Troppi circoli privati a Domusnovas, a denunciarlo è la Confesercenti provinciale con un duro comunicato. “Sono ormai diverse le segnalazioni provenienti da alcuni nostri associati del Comune di Domusnovas sull’eccessiva presenza di circoli privati che, purtroppo in troppi casi, nascondono vere e proprie attività di somministrazione al pubblico di alimenti e bevande, senza rispettare le regole minime previste per lo svolgimento delle attività di pubblico esercizio e, talvolta, neppure quelle culturali legate al circolo privato.
Infatti i circoli privati devono soddisfare numerosi requisiti che li contraddistinguono dai pubblici esercizi in modo netto. In particolare: non devono avere accesso alla pubblica via, così come non possono essere segnalati da insegne o avere vetrine; inoltre non possono somministrare se non ai propri soci, l’attività di somministrazione è di corollario alle attività culturali, non possono dedicare oltre al 30% degli spazi alle attività di somministrazione ai soci e non possono far pubblicità o avere tavolini all’esterno e sulla pubblica via.
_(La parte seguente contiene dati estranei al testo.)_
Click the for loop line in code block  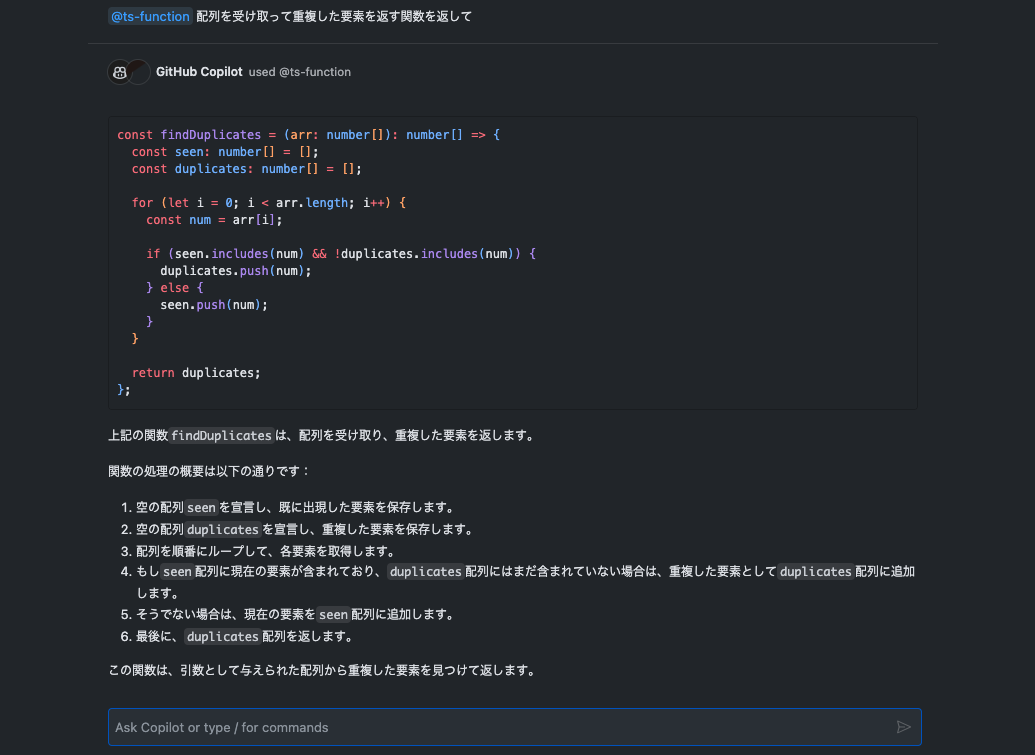(x=269, y=203)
I nostri associati lamentano la necessità di un maggior controllo da parte delle autorità preposte (in particolare da parte della Polizia Municipale), ma lamentano soprattutto il fatto che i circoli privati presenti non rispetterebbero minimamente nessuna delle indicazioni che abbiamo sopra citato. Addirittura sarebbero diversi i pubblici esercizi che hanno optato per trasformarsi in circoli privati in quanto, ovviamente, fiscalmente più conveniente.
È importante sostenere e tutelare coloro che offrono un servizio pubblico alla popolazione. Nessuno dice che i circoli privati non debbano esistere, ma è altrettanto importante che la loro attività non vada a sovrapporsi in maniera sleale a quella posta in essere dai pubblici esercizi che tutti i giorni affrontano il peso della fiscalità, sempre più pesante, in modo sempre più faticoso”.